A la luz de la filmografía posterior de Sam (alter-ego de Spielberg), uno diría que no aprendió la lección del maestro. Pero también se puede decir que sí entendió, sólo que ambos se sirven del cine de manera diferente y por eso forjan un estilo diverso y singular. El efecto disarmónico es consistente con un cineasta como Ford que apunta a derribar los mitos fundadores de la nación que planteaba el western clásico. Pero Spielberg no pretende deconstruir los sueños, ya sabe que en la realidad están rotos. De allí que apunte a un cine orientado a la familia, entretenido desde el género, siempre armónico en la restauración del orden y donde no falta la dimensión humanitaria frente a la otredad. En esta línea Los Fabelman da cuenta de cómo, a partir de las vivencias y contingencias singulares de la infancia y la adolescencia que marcan a un cuerpo, se forja un estilo de vivir la ficción.

De allí que sea uno de los representantes de esa maquinaria de sueños que es Hollywood y de que sus trabajos más aceptados sean aquellos que se alejan de la solemnidad del realismo histórico y que apuestan en cambio por lo maravilloso de la ficción de género para abordar la crueldad y la codicia humanas.
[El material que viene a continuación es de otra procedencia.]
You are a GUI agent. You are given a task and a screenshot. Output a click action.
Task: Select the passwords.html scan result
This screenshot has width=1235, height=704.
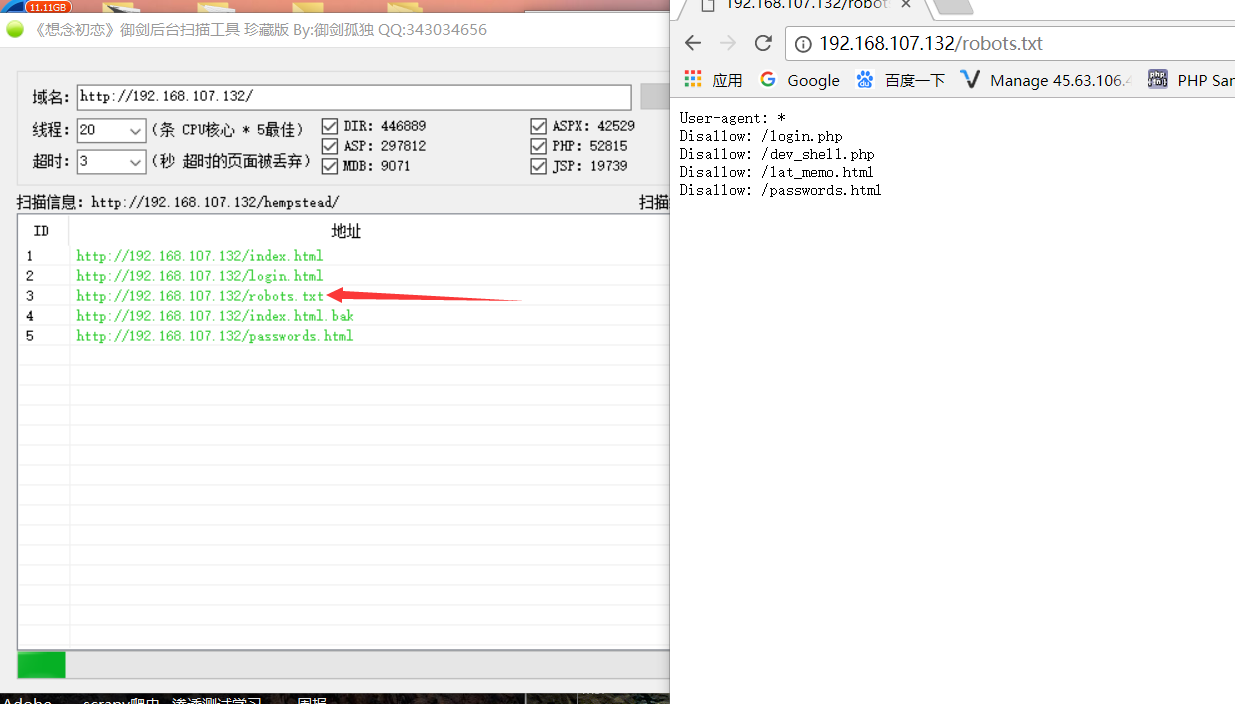click(214, 336)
Y Los Fabelman es eso: una clásica ficción de iniciación, prolija desde los técnico, bella desde el arte, correcta desde la interpretaciones y que incluso encuentra sus mejores momentos cuando se aleja del dramatismo realista para abrevar en la comedia. Lo que Spielberg hace pasar entonces en su última película es que podemos servirnos de ficciones e incluso inventarlas para soportar el duro peso de lo real. La película podrá gustar más o menos, pero de lo que no hay duda es de que se trata de un Spielberg de pura cepa que se degusta de principio a final.

Calificación: 7.5/10

Los Fabelman (The Fabelmans, Estados Unidos, 2022). Dirección: Steven Spielberg. Guion: Steven Spielberg, Tony Kushner. Fotografía: Janusz Kaminski. Montaje: Sarah Broshnar y Michael Kahn. Elenco: Michelle Williams, Paul Dano, Gabrielle LaBelle, Seth Rogen, Mateo Zoryan, Keeley Karsten, Julia Butters, Judd Hirsch. Duración: 151 minutos.